Mientras tanto alguien en la sala buscaba algo, se irritaba más cuando escuchaba que buscaban reiteradamente sobre las mismas cosas. Tenía miedo a sus pensamientos, ya la frontera de su paciencia cada vez era menos y cualquier día todo esto podría terminar en una tragedia. Sus pies como raíces de árbol viejo se aferraban al suelo, sus extremidades empezaron a tener un raro movimiento muy parecido a los insectos. El frío sudor como un camino de bichos le recorría la espalda. Cruzó sus dedos y apretó fuertemente las manos para rezar, pero era tan fuerte el movimiento tembloroso de sus manos que vencían a su solicitud divina.

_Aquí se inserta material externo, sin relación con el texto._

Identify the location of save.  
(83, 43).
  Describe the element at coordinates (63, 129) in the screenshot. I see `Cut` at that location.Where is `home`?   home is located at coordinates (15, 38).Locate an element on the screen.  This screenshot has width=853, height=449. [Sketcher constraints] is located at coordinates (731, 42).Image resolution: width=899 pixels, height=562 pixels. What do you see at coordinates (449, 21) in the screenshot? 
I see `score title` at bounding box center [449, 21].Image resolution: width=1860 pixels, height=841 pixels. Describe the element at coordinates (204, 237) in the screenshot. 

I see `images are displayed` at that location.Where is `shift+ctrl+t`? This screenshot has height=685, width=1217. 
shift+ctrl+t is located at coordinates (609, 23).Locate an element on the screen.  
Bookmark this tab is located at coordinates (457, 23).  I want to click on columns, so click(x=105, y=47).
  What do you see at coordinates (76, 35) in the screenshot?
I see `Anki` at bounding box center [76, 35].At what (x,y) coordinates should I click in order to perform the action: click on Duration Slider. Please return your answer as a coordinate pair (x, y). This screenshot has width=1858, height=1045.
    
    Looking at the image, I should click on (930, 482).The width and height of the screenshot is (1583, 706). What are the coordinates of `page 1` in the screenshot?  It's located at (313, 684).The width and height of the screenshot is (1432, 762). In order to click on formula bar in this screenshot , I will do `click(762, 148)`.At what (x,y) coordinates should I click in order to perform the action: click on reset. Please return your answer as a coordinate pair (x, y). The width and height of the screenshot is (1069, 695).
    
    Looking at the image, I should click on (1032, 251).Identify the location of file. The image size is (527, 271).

Se le dificulta hablar, no podía decirles que se callen, o que dejen de buscar ese no sé qué en la sala “No puedo, no puedo, no puedo”, decía a duras penas al aire pesado que invadió su cuarto. Sus dientes rechinaban como las ratas cuando se pelean por la comida entre ellas. Sentía mareos y la sensación de que todo en aquel lugar se movía desordenadamente; cerraba los ojos y desde muy adentro de su ser por su boca seca salían las palabras: ¡Piedad, piedad! Emitiendo un llanto silencioso, un quejido de aquellos que sufren en el alma, cruzó de brazos apretándose todo el pecho, apeado al lado izquierdo de su cama, después de los gemidos y la respuesta de un cuerpo asustado, sintió unas débiles manos ―como de ángeles― que le sobaba la espalda, al tiempo que le decían: “Tranquilo hijo, tranquilo, no pasa nada, son solo los nervios”, reconoció la voz, era de aquél que buscaba unas monedas para comprar su pan y las buscaba en el mismo sitio una y otra vez, y cuando dejó de calmar a su hijo, las había vuelto a perder. “¿Dónde dejé la plata?”, decía el hombre cuyos recuerdos de nombres, personas, vivencias se iban yendo cada día de su memoria para jamás volver. Después de una larga y dura lucha, los momentos de martirio mental iban ya desvaneciéndose: se había cansado de llorar. Sin embargo, volvió a sentir el horrible silencio, ese que desespera, que nos mata de saber que nos acompañará en el descanso eterno. El crepúsculo entraba por las sucias ventanas de aquella casa de dos cuartitos, pero que en el fondo era una casa con alma de sanatorio, la de dos seres sufribles que se cuidaban uno del otro de sus crisis, miedos y demás latigazos de la vida.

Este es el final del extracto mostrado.